(RECORDS SUPPLIED begins)

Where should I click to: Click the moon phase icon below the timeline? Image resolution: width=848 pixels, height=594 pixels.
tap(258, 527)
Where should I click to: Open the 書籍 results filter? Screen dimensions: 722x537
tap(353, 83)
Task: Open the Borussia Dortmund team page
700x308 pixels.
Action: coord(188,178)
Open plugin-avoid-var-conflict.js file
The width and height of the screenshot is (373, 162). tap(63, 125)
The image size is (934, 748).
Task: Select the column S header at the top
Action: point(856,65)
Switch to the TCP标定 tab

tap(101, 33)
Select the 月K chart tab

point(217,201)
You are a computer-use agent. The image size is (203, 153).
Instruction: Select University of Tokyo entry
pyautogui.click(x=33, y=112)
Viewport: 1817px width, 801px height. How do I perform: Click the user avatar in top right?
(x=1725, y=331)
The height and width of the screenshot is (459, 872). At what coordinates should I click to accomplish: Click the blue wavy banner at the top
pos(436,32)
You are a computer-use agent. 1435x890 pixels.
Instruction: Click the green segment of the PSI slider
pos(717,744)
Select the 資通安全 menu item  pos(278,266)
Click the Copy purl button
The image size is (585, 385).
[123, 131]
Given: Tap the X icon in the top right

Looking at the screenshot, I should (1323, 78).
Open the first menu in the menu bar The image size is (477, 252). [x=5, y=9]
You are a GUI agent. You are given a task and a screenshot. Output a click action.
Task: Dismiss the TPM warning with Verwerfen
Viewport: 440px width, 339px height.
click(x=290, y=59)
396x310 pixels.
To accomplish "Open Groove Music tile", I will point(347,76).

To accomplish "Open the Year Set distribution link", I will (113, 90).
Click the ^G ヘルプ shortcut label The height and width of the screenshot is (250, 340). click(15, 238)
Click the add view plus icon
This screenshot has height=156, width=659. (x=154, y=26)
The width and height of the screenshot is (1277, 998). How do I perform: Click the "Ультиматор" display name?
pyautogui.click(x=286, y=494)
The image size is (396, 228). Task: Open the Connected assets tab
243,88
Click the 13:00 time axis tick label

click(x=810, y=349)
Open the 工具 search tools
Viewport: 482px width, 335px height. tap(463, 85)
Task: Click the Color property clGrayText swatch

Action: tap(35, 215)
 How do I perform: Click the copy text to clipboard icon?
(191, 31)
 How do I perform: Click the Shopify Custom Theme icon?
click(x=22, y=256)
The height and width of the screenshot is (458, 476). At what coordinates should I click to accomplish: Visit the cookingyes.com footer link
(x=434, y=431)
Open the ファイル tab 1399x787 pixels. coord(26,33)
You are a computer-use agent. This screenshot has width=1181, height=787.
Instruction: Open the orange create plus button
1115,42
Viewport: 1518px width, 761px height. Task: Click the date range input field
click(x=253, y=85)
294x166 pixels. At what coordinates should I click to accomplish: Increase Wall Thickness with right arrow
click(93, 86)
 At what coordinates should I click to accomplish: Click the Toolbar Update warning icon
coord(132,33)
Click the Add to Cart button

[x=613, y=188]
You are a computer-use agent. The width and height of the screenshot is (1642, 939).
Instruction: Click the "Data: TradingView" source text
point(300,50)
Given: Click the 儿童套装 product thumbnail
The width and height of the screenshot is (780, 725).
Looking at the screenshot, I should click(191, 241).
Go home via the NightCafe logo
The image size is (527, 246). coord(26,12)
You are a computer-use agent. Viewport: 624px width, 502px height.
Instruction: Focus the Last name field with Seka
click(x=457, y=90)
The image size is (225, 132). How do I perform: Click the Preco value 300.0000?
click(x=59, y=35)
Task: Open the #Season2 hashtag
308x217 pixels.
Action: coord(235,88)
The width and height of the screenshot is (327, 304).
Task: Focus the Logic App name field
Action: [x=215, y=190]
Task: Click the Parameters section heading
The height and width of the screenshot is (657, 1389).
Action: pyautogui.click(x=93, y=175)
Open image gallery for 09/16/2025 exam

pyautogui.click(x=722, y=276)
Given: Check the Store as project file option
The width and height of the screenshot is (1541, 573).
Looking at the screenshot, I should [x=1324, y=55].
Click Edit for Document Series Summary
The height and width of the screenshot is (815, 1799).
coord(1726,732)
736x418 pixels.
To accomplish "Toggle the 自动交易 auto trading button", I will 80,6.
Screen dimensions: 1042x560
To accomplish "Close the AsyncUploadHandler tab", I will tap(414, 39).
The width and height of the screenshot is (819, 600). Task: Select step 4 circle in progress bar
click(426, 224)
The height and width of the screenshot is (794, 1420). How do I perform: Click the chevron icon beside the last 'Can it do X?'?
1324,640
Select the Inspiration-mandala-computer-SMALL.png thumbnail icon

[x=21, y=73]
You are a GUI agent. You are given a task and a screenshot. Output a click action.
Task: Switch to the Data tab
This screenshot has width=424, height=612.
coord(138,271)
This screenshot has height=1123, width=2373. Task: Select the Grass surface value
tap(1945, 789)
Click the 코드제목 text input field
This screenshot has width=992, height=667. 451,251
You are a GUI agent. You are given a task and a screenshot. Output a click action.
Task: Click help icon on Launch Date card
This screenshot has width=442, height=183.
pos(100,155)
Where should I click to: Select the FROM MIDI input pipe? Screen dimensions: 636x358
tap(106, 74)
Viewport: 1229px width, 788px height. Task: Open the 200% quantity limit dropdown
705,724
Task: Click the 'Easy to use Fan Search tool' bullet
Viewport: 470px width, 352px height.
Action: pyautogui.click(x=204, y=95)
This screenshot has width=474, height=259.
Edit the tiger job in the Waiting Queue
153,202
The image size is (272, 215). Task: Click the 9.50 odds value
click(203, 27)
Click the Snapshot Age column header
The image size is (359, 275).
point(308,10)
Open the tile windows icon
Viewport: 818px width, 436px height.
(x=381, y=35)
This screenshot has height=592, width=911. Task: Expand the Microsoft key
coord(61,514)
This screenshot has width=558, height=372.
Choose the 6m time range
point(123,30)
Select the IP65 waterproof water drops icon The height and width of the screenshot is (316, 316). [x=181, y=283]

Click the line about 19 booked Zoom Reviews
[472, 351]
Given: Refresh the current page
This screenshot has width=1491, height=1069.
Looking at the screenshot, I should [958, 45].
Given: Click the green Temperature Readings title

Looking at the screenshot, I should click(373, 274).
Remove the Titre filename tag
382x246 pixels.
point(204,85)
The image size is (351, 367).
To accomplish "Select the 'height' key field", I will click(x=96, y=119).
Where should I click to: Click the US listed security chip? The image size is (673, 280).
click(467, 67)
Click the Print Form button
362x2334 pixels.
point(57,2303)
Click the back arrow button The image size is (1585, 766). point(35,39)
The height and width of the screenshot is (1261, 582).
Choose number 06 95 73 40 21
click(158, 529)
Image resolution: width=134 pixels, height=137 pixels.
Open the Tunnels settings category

(RECORDS SUPPLIED ends)

WHAT THE EXERCISE ASKS: Each line of the listing has to be reproduced exactly.

WRITTEN RESPONSE:
Where should I click to: Click the moon phase icon below the timeline? Image resolution: width=848 pixels, height=594 pixels.
tap(258, 527)
Where should I click to: Open the 書籍 results filter? Screen dimensions: 722x537
tap(353, 83)
Task: Open the Borussia Dortmund team page
700x308 pixels.
Action: coord(188,178)
Open plugin-avoid-var-conflict.js file
The width and height of the screenshot is (373, 162). tap(63, 125)
The image size is (934, 748).
Task: Select the column S header at the top
Action: point(856,65)
Switch to the TCP标定 tab

tap(101, 33)
Select the 月K chart tab

point(217,201)
You are a computer-use agent. The image size is (203, 153).
Instruction: Select University of Tokyo entry
pyautogui.click(x=33, y=112)
Viewport: 1817px width, 801px height. How do I perform: Click the user avatar in top right?
(x=1725, y=331)
The height and width of the screenshot is (459, 872). At what coordinates should I click to accomplish: Click the blue wavy banner at the top
pos(436,32)
You are a computer-use agent. 1435x890 pixels.
Instruction: Click the green segment of the PSI slider
pos(717,744)
Select the 資通安全 menu item  pos(278,266)
Click the Copy purl button
The image size is (585, 385).
[123, 131]
Given: Tap the X icon in the top right

Looking at the screenshot, I should (1323, 78).
Open the first menu in the menu bar The image size is (477, 252). [x=5, y=9]
You are a GUI agent. You are given a task and a screenshot. Output a click action.
Task: Dismiss the TPM warning with Verwerfen
Viewport: 440px width, 339px height.
click(x=290, y=59)
396x310 pixels.
To accomplish "Open Groove Music tile", I will point(347,76).

To accomplish "Open the Year Set distribution link", I will (113, 90).
Click the ^G ヘルプ shortcut label The height and width of the screenshot is (250, 340). click(15, 238)
Click the add view plus icon
This screenshot has height=156, width=659. (x=154, y=26)
The width and height of the screenshot is (1277, 998). How do I perform: Click the "Ультиматор" display name?
pyautogui.click(x=286, y=494)
The image size is (396, 228). Task: Open the Connected assets tab
243,88
Click the 13:00 time axis tick label

click(x=810, y=349)
Open the 工具 search tools
Viewport: 482px width, 335px height. tap(463, 85)
Task: Click the Color property clGrayText swatch

Action: tap(35, 215)
 How do I perform: Click the copy text to clipboard icon?
(191, 31)
 How do I perform: Click the Shopify Custom Theme icon?
click(x=22, y=256)
The height and width of the screenshot is (458, 476). At what coordinates should I click to accomplish: Visit the cookingyes.com footer link
(x=434, y=431)
Open the ファイル tab 1399x787 pixels. coord(26,33)
You are a computer-use agent. This screenshot has width=1181, height=787.
Instruction: Open the orange create plus button
1115,42
Viewport: 1518px width, 761px height. Task: Click the date range input field
click(x=253, y=85)
294x166 pixels. At what coordinates should I click to accomplish: Increase Wall Thickness with right arrow
click(93, 86)
 At what coordinates should I click to accomplish: Click the Toolbar Update warning icon
coord(132,33)
Click the Add to Cart button

[x=613, y=188]
You are a computer-use agent. The width and height of the screenshot is (1642, 939).
Instruction: Click the "Data: TradingView" source text
point(300,50)
Given: Click the 儿童套装 product thumbnail
The width and height of the screenshot is (780, 725).
Looking at the screenshot, I should click(191, 241).
Go home via the NightCafe logo
The image size is (527, 246). coord(26,12)
You are a computer-use agent. Viewport: 624px width, 502px height.
Instruction: Focus the Last name field with Seka
click(x=457, y=90)
The image size is (225, 132). How do I perform: Click the Preco value 300.0000?
click(x=59, y=35)
Task: Open the #Season2 hashtag
308x217 pixels.
Action: coord(235,88)
The width and height of the screenshot is (327, 304).
Task: Focus the Logic App name field
Action: [x=215, y=190]
Task: Click the Parameters section heading
The height and width of the screenshot is (657, 1389).
Action: pyautogui.click(x=93, y=175)
Open image gallery for 09/16/2025 exam

pyautogui.click(x=722, y=276)
Given: Check the Store as project file option
The width and height of the screenshot is (1541, 573).
Looking at the screenshot, I should [x=1324, y=55].
Click Edit for Document Series Summary
The height and width of the screenshot is (815, 1799).
coord(1726,732)
736x418 pixels.
To accomplish "Toggle the 自动交易 auto trading button", I will 80,6.
Screen dimensions: 1042x560
To accomplish "Close the AsyncUploadHandler tab", I will tap(414, 39).
The width and height of the screenshot is (819, 600). Task: Select step 4 circle in progress bar
click(426, 224)
The height and width of the screenshot is (794, 1420). How do I perform: Click the chevron icon beside the last 'Can it do X?'?
1324,640
Select the Inspiration-mandala-computer-SMALL.png thumbnail icon

[x=21, y=73]
You are a GUI agent. You are given a task and a screenshot. Output a click action.
Task: Switch to the Data tab
This screenshot has width=424, height=612.
coord(138,271)
This screenshot has height=1123, width=2373. Task: Select the Grass surface value
tap(1945, 789)
Click the 코드제목 text input field
This screenshot has width=992, height=667. 451,251
You are a GUI agent. You are given a task and a screenshot. Output a click action.
Task: Click help icon on Launch Date card
This screenshot has width=442, height=183.
pos(100,155)
Where should I click to: Select the FROM MIDI input pipe? Screen dimensions: 636x358
tap(106, 74)
Viewport: 1229px width, 788px height. Task: Open the 200% quantity limit dropdown
705,724
Task: Click the 'Easy to use Fan Search tool' bullet
Viewport: 470px width, 352px height.
Action: pyautogui.click(x=204, y=95)
This screenshot has width=474, height=259.
Edit the tiger job in the Waiting Queue
153,202
The image size is (272, 215). Task: Click the 9.50 odds value
click(203, 27)
Click the Snapshot Age column header
The image size is (359, 275).
point(308,10)
Open the tile windows icon
Viewport: 818px width, 436px height.
(x=381, y=35)
This screenshot has height=592, width=911. Task: Expand the Microsoft key
coord(61,514)
This screenshot has width=558, height=372.
Choose the 6m time range
point(123,30)
Select the IP65 waterproof water drops icon The height and width of the screenshot is (316, 316). [x=181, y=283]

Click the line about 19 booked Zoom Reviews
[472, 351]
Given: Refresh the current page
This screenshot has width=1491, height=1069.
Looking at the screenshot, I should [958, 45].
Given: Click the green Temperature Readings title

Looking at the screenshot, I should click(373, 274).
Remove the Titre filename tag
382x246 pixels.
point(204,85)
The image size is (351, 367).
To accomplish "Select the 'height' key field", I will click(x=96, y=119).
Where should I click to: Click the US listed security chip? The image size is (673, 280).
click(467, 67)
Click the Print Form button
362x2334 pixels.
point(57,2303)
Click the back arrow button The image size is (1585, 766). point(35,39)
The height and width of the screenshot is (1261, 582).
Choose number 06 95 73 40 21
click(158, 529)
Image resolution: width=134 pixels, height=137 pixels.
Open the Tunnels settings category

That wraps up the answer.